Like Erich Fromm, each of us is controlled by a variety of social forces and techniques, but all these can be grouped under the following headings: (1) operant conditioning, (2) describing contingencies, (3) deprivation and satiation, and (4) physical restraint (Skinner, 1953).

Society exercises control over its members through the four principal methods of operant conditioning: positive reinforcement, negative reinforcement, and the two techniques of punishment (adding an aversive stimulus and removing a positive one).

A second technique of social control is to describe to a person the contingencies of reinforcement. Describing contingencies involves language, usually verbal, to inform people of the consequences of their not- yet-emitted behavior. Many examples of describing contingencies are available, especially threats and promises. A more subtle means of social control is advertising, designed to manipulate people to purchase certain products. In none of these examples will the attempt at control be perfectly successful, yet each of them increases the likelihood that the desired response will be emitted.
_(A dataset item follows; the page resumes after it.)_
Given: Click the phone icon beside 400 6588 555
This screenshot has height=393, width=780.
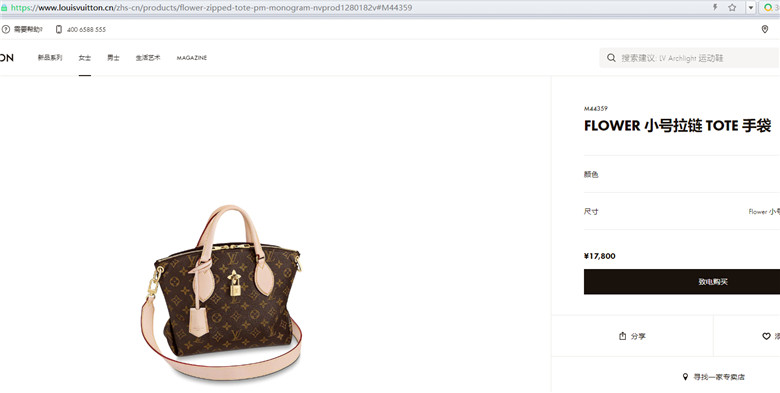Looking at the screenshot, I should coord(59,29).
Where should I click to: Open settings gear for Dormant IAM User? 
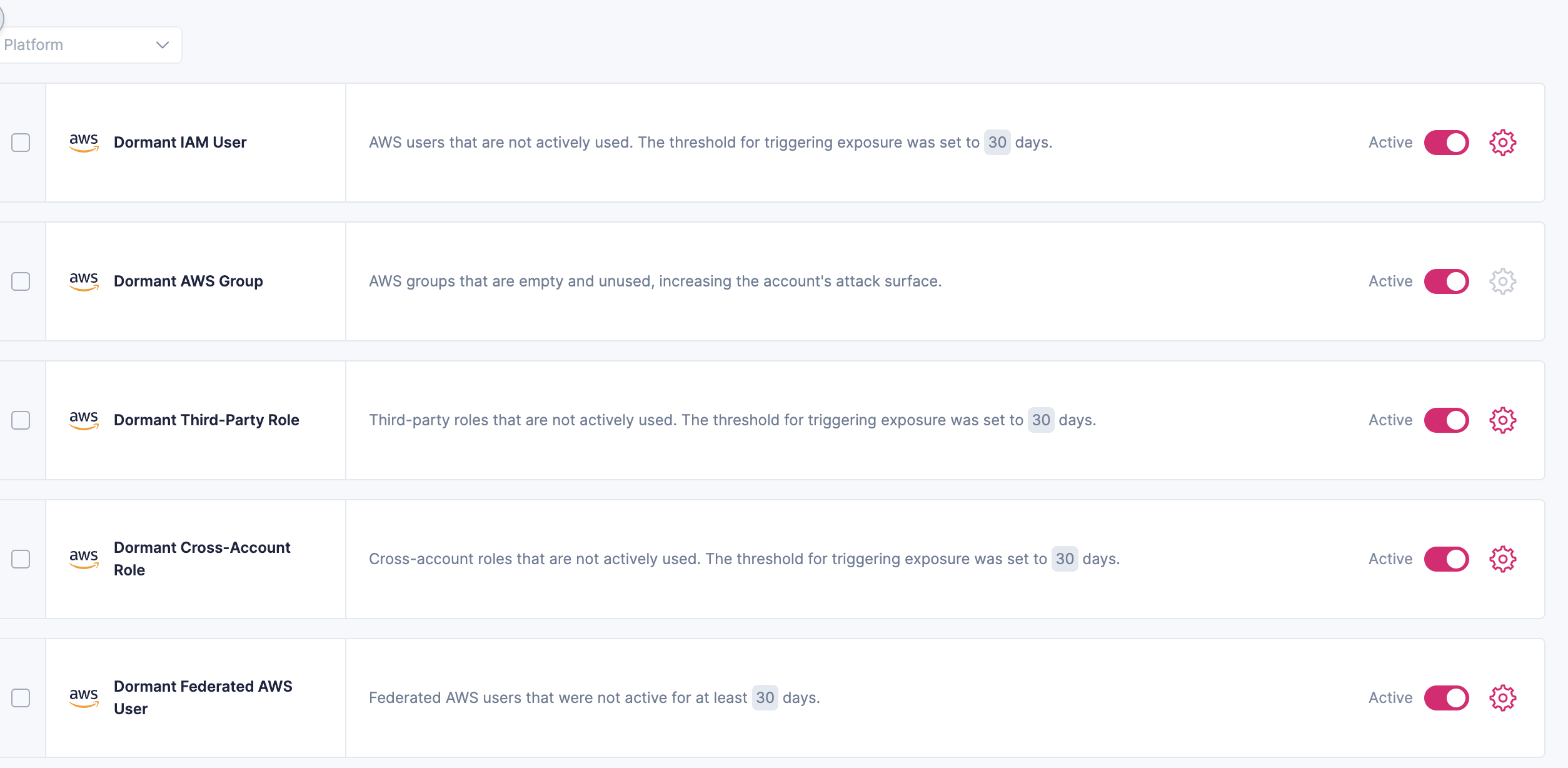[x=1502, y=143]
Third, behavior can be controlled either by depriving people or by satiating them with reinforcers. Again, even though deprivation and satiation are internal states, the control originates with the environment. People deprived of food are more likely to eat; those satiated are less likely to eat even when delicious food is available.

Finally, people can be controlled through physical restraints, such as holding children back from a deep ravine or putting lawbreakers in prison. Physical restraint acts to counter the effects of conditioning, and it results in behavior contrary to that which would have been emitted had the person not been restrained.
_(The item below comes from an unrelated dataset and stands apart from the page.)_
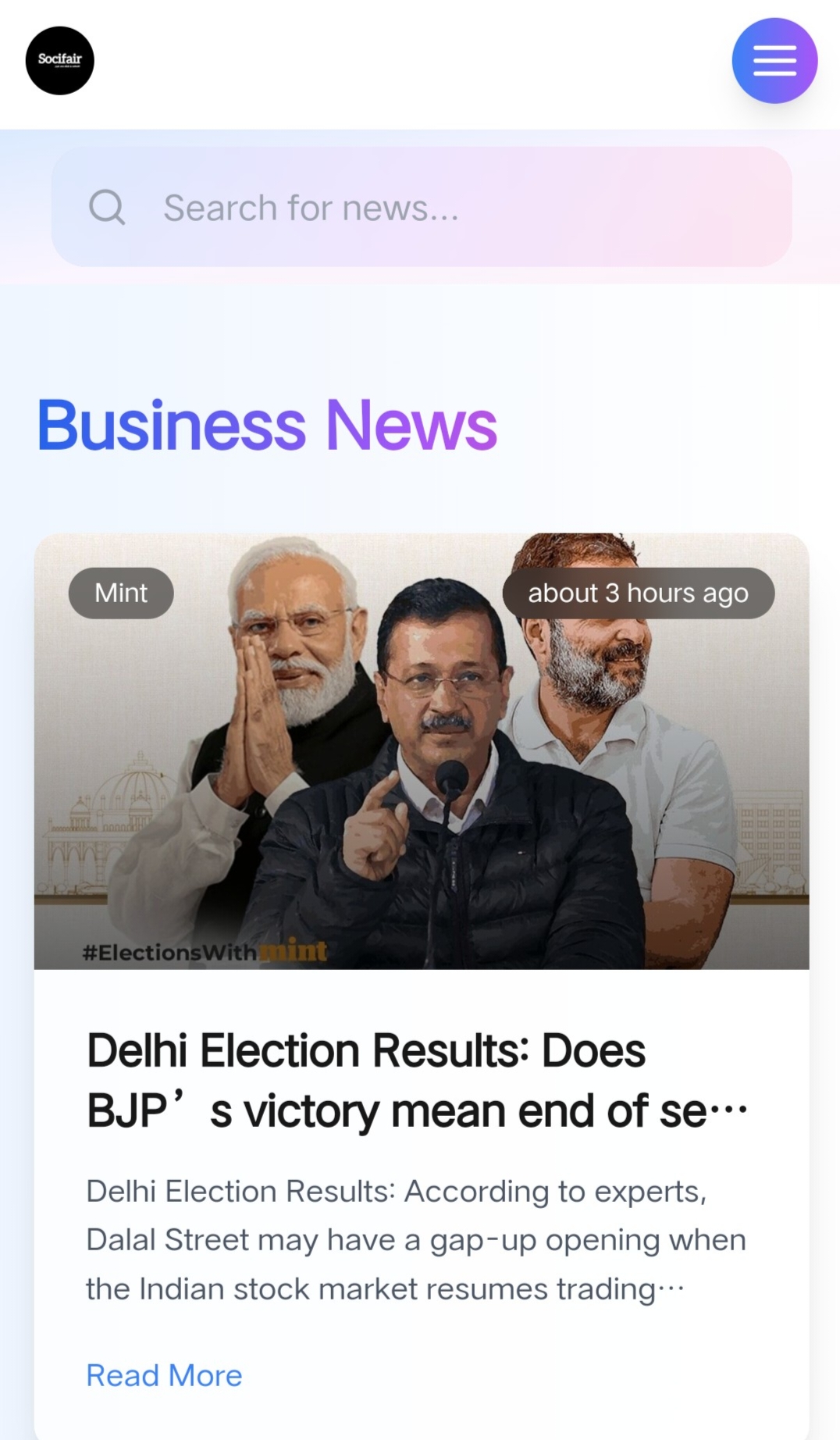The height and width of the screenshot is (1440, 840).
Task: Focus the 'Search for news...' field
Action: coord(422,207)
Some people might say that physical restraint is a means of denying an individual’s freedom. However, Skinner (1971) held that behavior has nothing to do with personal freedom but is shaped by the contingencies of survival, the effects of reinforcement, and the contingencies of the social environment. Therefore, the act of physically restraining a person does no more to negate freedom than does any other technique of control, including self-control.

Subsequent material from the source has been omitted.